Central region police chaplain Rev Glenn Louttit and Senior Constable Tracy Graham. Photo: Queensland Police

Dump your junk, officer

Investigating robberies, assault, homicide and rape; police officers have heavy burdens to carry. Ashley Thompson speaks with Rev Glenn Louttit about being a listening ear to Queensland’s finest.

“Police officers deal with trauma all the time but they become conditioned to it as time goes by,” says central region police chaplain Rev Glenn Louttit. “If the truth be known they like to portray that they are resilient … but the conversation turns when you get them by themselves.

“Our job is to loiter with intent,” he says.

A member of Fitzroy North Rockhampton Uniting Church, Glenn has ministered in the Queensland Police Service for nearly ten years, having earned his stripes through three cyclones and two train crashes.

An ordained minister in the Uniting Church, Glenn is a trained youth worker and has worked and worshipped in congregations as far and wide as Chermside, Toowoomba City, Jandowae, Laidley, Gympie and Innisfail.
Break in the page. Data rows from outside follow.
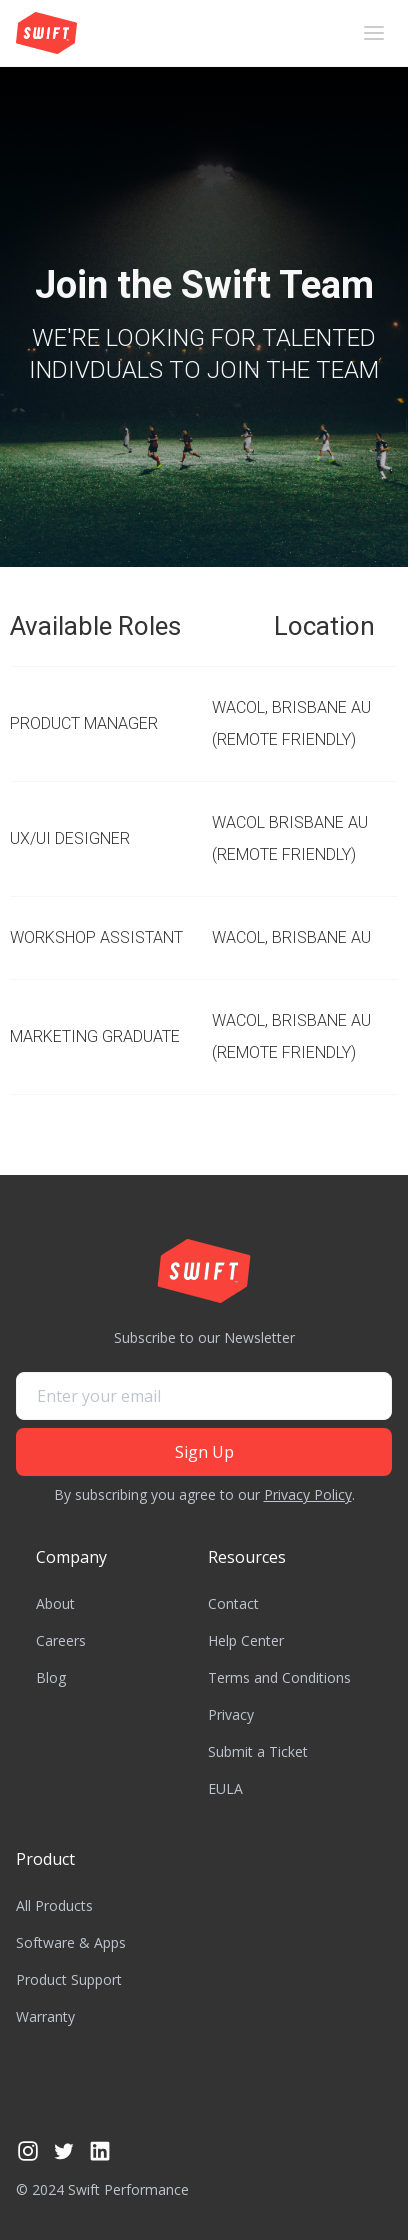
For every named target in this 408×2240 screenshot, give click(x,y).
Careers (61, 1640)
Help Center (246, 1640)
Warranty (45, 2016)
“Becoming a police chaplain, I believe, has taken me back to my training with working with young people because the majority of people in the Queensland Police are less than 40 years of age,” says Glenn.

Called to ministry beyond the church, Glenn found his start as a part-timer and is now one of six full-time police chaplains in Queensland, covering an area from as far north as Bowen, west to Emerald and south to Hervey Bay; travelling over 50 000 km a year and dropping in at police stations along the way.

“It’s really about, ‘G’day, how are you? How are things going? Are you happy in your job?’—leading questions inviting them to share,” says Glenn.

“It has taken time to build relationships—and we don’t often talk about God but when we do, they are what I would call divine moments, they’re God moments … and they’re gold.”

The moral integrity of the police is something Glenn is passionate about, and it hurts him to witness media and public criticism of their actions—he has a deeper appreciation for their humanity.

“Regardless of what people think, police officers are just like 100 per cent of our wider society,” he explains.

“They go through relationship break-ups, they go through marriages, they go through marriage break-ups just like everybody else does and I am there on the side not making judgement but being a listening ear when they want to come dump their junk.”